Last autumn, the Swedish Agency for Higher Education decided to give the University of Borås the right to award doctoral degrees. Previously, Borås research students have received their PhDs from other seats of learning, such as The University of Gothenburg, even though their research was done in Borås. Mikael Gunnarsson’s disputation at the School of Library and Information Sciences is the first disputation at the University of Borås. The subject of research was automatic genre classification of digital texts.
“There are already pretty good routines for classifying digital texts based on their content,” he says. “But as we search for more and more information through digital channels, it becomes increasingly important to know what kinds of documents we find; is it a scientific article, a technical report or dictionary content?”
It is not always entirely apparent to us readers either, what kind of text we have found. Neither is it to the computer software that is called upon to distinguish between different kinds of texts. That requires using a special kind of software, known as machine comprehension algorithms. That software is fed with different texts and then told what kind of text it is reading.
“You also enter special characteristics for different kinds of texts. A text with an unusually large number of questions marks might be recognised as a so called ‘FAQ page’ (frequently asked questions), while a text with a lot of spatial adverbs, words such as ‘above,’ ‘between,’ or ‘outside,’ most likely is a descriptive text as opposed to a scientific article or technical report,” says Mikael Gunnarsson. “It is also a matter of how long the text is or how long the sentences are.”
Classification based on genre
Feeding the computer with data like that is a vital part of his research work. He has also examined what text characteristics should be focused upon when entering them for an algorithm, and what is unique to a certain genre.
An algorithm consists of the instructions that are given to the software so that it can solve the task. In this case, what the software needs to know in order to be able to classify the texts based on genre.
“The difficult thing is that our way of writing is not entirely predictable, and you have to base it on assumptions. It is, for example, very difficult to tell a scientific article from a technical report, because they can be very similar and be constructed in the same way.”
Better than randomness
After having fed the software with texts to work on, where the right classification has been made, and then adjusting the algorithms accordingly, Mikael Gunnarsson has tested how the classification works on a non-classified text.

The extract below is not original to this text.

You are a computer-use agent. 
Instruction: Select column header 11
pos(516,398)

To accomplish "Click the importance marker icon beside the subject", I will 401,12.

“The result, which are presented in the doctoral thesis, demonstrates that the software has managed to classify the genres better than a randomness generator, but that the results are far from satisfying.”
Mikael Gunnarsson has worked as a teacher at the School of Information and Library Sciences and the University of Borås since 1992, and found it was high time to get his doctoral degree. Since he has been a teacher of classification and is interested in the Internet, the choice of subject was a natural one.

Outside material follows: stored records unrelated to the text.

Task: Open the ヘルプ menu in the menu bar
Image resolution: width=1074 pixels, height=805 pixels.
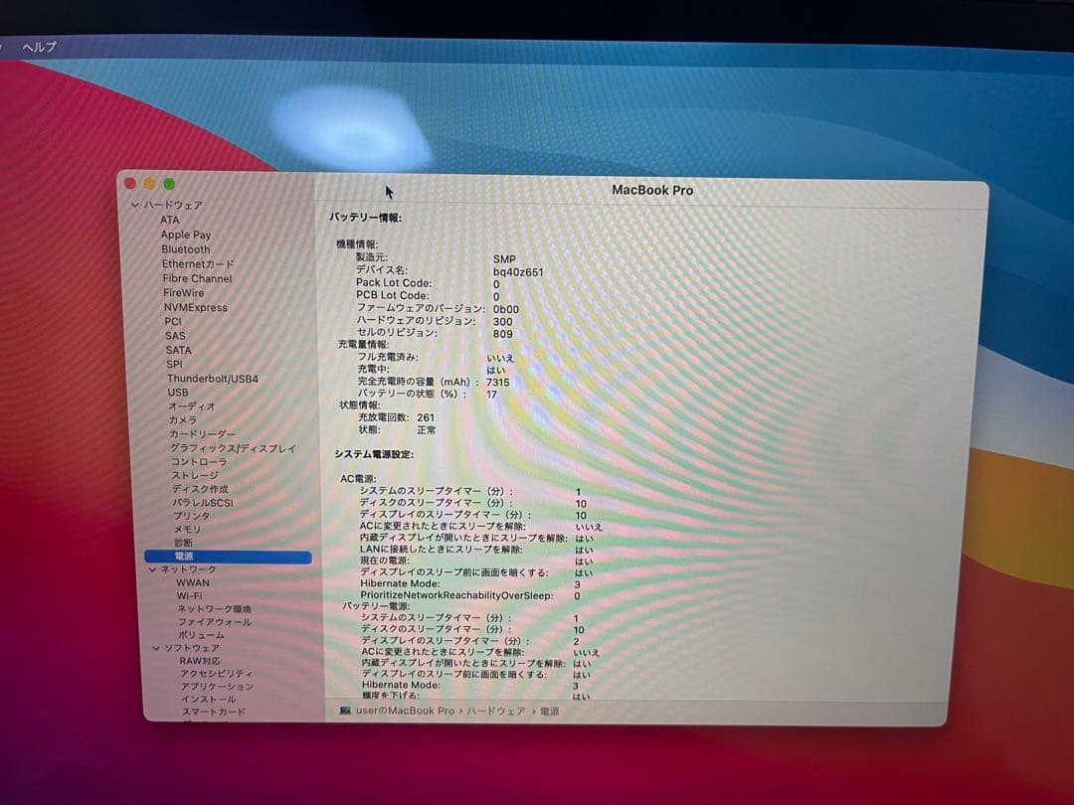Action: [39, 46]
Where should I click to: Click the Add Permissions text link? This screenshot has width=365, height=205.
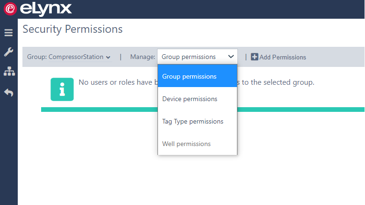pos(283,57)
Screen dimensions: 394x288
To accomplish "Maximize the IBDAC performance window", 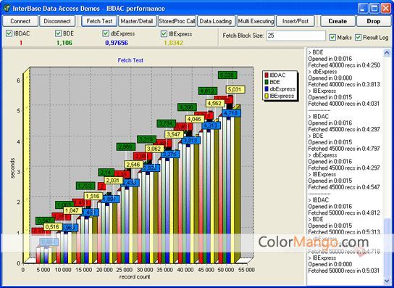I will click(374, 9).
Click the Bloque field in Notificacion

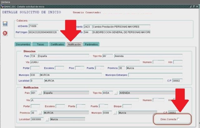coord(127,106)
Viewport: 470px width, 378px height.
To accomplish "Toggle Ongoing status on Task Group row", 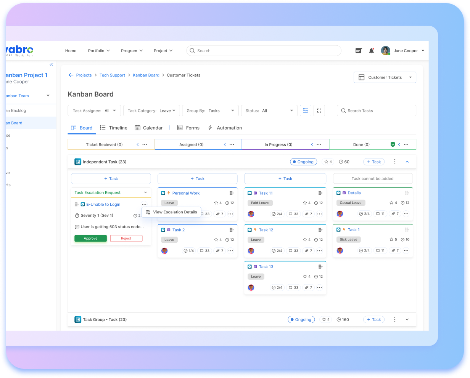I will point(301,320).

What are the benefits of your research?
“It is handy when it comes to evaluating sources, when the reader needs to be aware of what kind of text he or she is dealing with in order to make an assessment of the information in the text. With further development we could reach a stage where a Google search provides a symbol next to each hit, revealing what kind of genre a text is in.”

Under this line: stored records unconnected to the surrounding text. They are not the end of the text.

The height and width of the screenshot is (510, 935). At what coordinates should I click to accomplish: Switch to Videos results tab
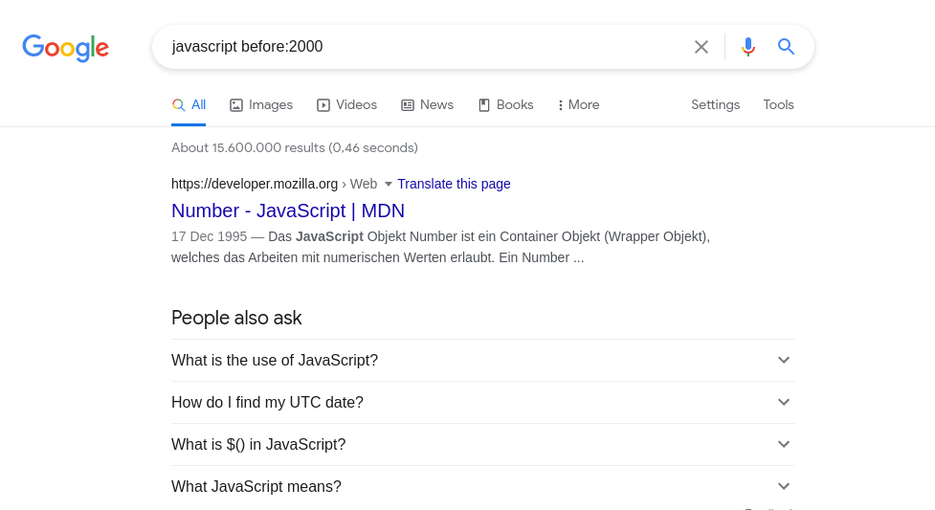click(346, 105)
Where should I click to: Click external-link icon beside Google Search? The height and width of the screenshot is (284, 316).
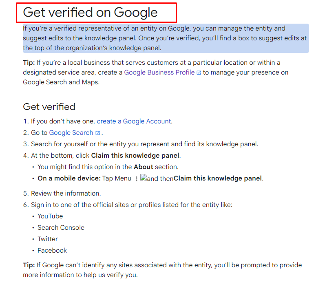click(x=97, y=133)
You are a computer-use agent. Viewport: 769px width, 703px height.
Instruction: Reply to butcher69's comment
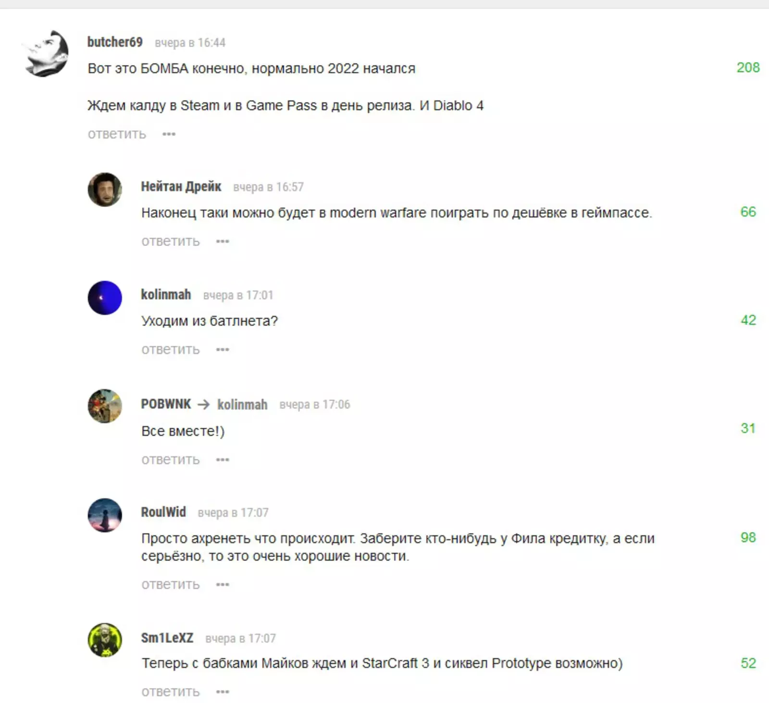(x=117, y=134)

Margareta Lundberg Rodin is the head of the School of Library and Information Sciences, and is excited about Mikael Gunnarsson’s disputation.
“I like that our school was the first at the university to graduate a PhD student,” she says. “The University of Borås was awarded graduation rights in many areas, and this thesis happened to be the first to face a disputation. An extra festive disputation is in order to celebrate that.”
How important are the rights to present degrees to the university?
“To the PhD students themselves the difference is not that great, since the research programme remains the same, but some routines do change as the research program is entirely Borås-based. It is of major strategic importance that the university has the rights to award degrees on all levels, including PhD degrees. It enhances the school’s status and means that the students at basic and intermediate levels can benefit from current research, which in turn enhances the quality of the teaching.”
Mikael Gunnarsson’s disputation takes place on Friday the 29th of April 2011. The name of his thesis is ‘Classification along Genre Dimensions: Exploring a Multidisciplinary Problem’